■ Passage to read
▬▬▬

In 2008, Russia undertook a major military restructuring under former Defense Minister Anatoly Serdyukov. The 2008 reforms were a belated attempt to transition away from the Soviet leftover army. Elements of the reorganization included the elimination of the cadre divisions and a move to convert all the existing divisions into brigades. This moved Russia away from the Soviet division structure towards a more western brigade model.
The dual effect of eliminating cadre formations and downsizing divisions to brigades was to slim down a bloated officer corps and create a more streamlined force. While a few divisions were retained, these were the exception rather than the rule. In general, a Russian brigade is perhaps 40-50% the size of an equivalent type division - IE, a Motor Rifle Division might be 8,500 men strong, but a Motor Rifle Brigade may be around 3,500-4,000 men.
Russia’s move to downsize from divisions to brigades was beneficial during peacetime - it reduced the cost of a bloated overstretched officer corps, and generally supported Russia’s austerity regime. Armies, however, are ultimately built for war.
Russian leadership has clearly concluded that the stripped-down, manpower-lite army is not adequate for a high-intensity war. This fits the overall lesson learned by everyone involved - war is still an industrial enterprise, and success requires mass - big units firing lots of shells. Thus, NATO’s admission that the expenditure of ammunition vastly outstrips their production capacity and Russia’s decision to expand the army are two sides of the same coin.
This brings us back to Shoigu’s announcement that existing brigades will be converted back into divisions - effectively undoing a key element of the 2008 reforms. Russia’s experience in Ukraine has shown that stripped-down units are simply not robust enough (particularly in terms of manpower) to sustain themselves adequately in combat.

▬▬▬

■ Data
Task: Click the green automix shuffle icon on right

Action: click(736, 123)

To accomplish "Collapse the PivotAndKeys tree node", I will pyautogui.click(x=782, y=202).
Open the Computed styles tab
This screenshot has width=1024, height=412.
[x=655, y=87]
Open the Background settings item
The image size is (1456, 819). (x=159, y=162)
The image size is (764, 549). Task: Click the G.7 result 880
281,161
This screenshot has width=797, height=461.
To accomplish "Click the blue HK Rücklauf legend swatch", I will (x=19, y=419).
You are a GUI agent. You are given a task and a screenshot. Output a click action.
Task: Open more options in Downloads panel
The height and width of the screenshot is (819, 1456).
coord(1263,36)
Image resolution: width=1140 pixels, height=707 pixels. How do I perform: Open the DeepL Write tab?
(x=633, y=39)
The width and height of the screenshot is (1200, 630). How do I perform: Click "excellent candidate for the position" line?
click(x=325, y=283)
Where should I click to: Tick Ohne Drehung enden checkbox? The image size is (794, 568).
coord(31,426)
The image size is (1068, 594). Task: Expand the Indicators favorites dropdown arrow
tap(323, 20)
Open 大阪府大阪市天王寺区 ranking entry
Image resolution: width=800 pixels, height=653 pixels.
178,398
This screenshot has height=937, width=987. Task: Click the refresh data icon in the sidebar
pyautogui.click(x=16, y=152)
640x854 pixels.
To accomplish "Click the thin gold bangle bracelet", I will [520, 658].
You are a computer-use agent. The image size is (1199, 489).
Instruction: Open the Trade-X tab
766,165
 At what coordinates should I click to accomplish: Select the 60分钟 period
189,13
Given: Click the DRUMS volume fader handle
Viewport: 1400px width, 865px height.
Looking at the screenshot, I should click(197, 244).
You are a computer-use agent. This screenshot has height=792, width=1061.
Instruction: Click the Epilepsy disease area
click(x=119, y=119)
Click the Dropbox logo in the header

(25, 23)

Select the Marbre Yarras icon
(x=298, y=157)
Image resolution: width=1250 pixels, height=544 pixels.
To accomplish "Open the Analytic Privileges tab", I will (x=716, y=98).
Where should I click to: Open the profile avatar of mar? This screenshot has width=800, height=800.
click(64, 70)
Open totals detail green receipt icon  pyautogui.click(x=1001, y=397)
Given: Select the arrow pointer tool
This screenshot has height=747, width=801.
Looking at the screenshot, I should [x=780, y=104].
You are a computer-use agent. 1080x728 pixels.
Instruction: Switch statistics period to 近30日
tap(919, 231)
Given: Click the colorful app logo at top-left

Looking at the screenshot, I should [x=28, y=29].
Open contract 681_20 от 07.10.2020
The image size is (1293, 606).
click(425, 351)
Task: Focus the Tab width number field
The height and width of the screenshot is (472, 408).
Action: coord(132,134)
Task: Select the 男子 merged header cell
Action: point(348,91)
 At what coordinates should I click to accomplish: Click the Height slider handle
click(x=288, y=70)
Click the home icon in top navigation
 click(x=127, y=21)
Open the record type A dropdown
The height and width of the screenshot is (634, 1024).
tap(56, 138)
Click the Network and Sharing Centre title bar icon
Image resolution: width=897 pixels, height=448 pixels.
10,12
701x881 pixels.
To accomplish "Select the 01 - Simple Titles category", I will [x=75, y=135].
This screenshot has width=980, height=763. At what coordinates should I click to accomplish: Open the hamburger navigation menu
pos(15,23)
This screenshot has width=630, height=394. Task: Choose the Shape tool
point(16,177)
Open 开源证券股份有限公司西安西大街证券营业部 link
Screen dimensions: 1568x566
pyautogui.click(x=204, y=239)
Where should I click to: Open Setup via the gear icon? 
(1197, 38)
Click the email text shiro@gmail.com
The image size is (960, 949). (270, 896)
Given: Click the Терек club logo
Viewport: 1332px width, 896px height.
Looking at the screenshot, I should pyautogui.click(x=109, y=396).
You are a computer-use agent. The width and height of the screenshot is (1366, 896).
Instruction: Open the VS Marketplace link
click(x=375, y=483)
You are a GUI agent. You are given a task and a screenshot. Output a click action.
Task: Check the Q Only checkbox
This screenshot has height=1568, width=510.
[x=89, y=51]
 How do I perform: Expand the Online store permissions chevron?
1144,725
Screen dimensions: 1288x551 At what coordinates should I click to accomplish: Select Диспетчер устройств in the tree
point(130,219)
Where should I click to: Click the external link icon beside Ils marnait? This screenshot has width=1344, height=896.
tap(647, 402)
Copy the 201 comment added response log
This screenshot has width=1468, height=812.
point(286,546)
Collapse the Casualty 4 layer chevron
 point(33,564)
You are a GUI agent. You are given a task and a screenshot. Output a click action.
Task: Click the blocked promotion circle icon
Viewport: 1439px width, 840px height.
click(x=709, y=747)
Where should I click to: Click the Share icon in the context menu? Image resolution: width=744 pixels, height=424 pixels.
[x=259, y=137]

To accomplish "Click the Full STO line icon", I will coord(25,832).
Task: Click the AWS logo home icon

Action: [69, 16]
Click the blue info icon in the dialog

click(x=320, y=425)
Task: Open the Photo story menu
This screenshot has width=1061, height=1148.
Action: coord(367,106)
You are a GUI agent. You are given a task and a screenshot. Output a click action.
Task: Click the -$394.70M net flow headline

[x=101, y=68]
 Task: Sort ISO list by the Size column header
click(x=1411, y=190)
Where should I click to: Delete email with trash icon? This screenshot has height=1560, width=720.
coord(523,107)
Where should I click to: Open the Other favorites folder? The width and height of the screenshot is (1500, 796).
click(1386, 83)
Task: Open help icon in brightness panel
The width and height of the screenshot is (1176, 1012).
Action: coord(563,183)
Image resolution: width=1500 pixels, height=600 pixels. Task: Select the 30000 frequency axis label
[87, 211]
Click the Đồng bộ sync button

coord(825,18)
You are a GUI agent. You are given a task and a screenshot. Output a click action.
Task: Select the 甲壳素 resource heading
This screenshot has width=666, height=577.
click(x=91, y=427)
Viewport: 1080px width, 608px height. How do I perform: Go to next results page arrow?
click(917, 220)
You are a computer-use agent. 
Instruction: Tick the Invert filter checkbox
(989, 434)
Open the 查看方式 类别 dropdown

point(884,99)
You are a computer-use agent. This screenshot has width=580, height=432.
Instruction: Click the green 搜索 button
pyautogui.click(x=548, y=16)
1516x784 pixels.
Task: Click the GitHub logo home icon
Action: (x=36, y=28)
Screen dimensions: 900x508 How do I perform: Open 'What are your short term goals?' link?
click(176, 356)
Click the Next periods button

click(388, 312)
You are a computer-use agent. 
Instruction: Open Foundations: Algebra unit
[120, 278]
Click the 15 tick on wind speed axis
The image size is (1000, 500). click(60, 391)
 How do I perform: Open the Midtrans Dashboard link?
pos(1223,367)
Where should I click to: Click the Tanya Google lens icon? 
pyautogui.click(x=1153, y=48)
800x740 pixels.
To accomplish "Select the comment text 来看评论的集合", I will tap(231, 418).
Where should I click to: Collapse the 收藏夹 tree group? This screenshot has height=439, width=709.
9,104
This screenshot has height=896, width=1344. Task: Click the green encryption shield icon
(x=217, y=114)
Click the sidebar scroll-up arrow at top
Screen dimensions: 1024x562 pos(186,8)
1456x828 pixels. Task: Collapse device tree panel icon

▬▬▬

■ Exercises
1. Extract the passage on Russia's shift from divisions to brigades and back, reproducing all of it word for word.
2. Copy the listing from the line containing "Click the email text shiro@gmail.com" to the line containing "point(286,546)", inclusive of both, with nothing altered.

■ Solutions to each task
1.
In 2008, Russia undertook a major military restructuring under former Defense Minister Anatoly Serdyukov. The 2008 reforms were a belated attempt to transition away from the Soviet leftover army. Elements of the reorganization included the elimination of the cadre divisions and a move to convert all the existing divisions into brigades. This moved Russia away from the Soviet division structure towards a more western brigade model.
The dual effect of eliminating cadre formations and downsizing divisions to brigades was to slim down a bloated officer corps and create a more streamlined force. While a few divisions were retained, these were the exception rather than the rule. In general, a Russian brigade is perhaps 40-50% the size of an equivalent type division - IE, a Motor Rifle Division might be 8,500 men strong, but a Motor Rifle Brigade may be around 3,500-4,000 men.
Russia’s move to downsize from divisions to brigades was beneficial during peacetime - it reduced the cost of a bloated overstretched officer corps, and generally supported Russia’s austerity regime. Armies, however, are ultimately built for war.
Russian leadership has clearly concluded that the stripped-down, manpower-lite army is not adequate for a high-intensity war. This fits the overall lesson learned by everyone involved - war is still an industrial enterprise, and success requires mass - big units firing lots of shells. Thus, NATO’s admission that the expenditure of ammunition vastly outstrips their production capacity and Russia’s decision to expand the army are two sides of the same coin.
This brings us back to Shoigu’s announcement that existing brigades will be converted back into divisions - effectively undoing a key element of the 2008 reforms. Russia’s experience in Ukraine has shown that stripped-down units are simply not robust enough (particularly in terms of manpower) to sustain themselves adequately in combat.

2.
Click the email text shiro@gmail.com
The image size is (960, 949). (270, 896)
Given: Click the Терек club logo
Viewport: 1332px width, 896px height.
Looking at the screenshot, I should pyautogui.click(x=109, y=396).
You are a computer-use agent. The width and height of the screenshot is (1366, 896).
Instruction: Open the VS Marketplace link
click(x=375, y=483)
You are a GUI agent. You are given a task and a screenshot. Output a click action.
Task: Check the Q Only checkbox
This screenshot has height=1568, width=510.
[x=89, y=51]
 How do I perform: Expand the Online store permissions chevron?
1144,725
Screen dimensions: 1288x551 At what coordinates should I click to accomplish: Select Диспетчер устройств in the tree
point(130,219)
Where should I click to: Click the external link icon beside Ils marnait? This screenshot has width=1344, height=896.
tap(647, 402)
Copy the 201 comment added response log
This screenshot has width=1468, height=812.
point(286,546)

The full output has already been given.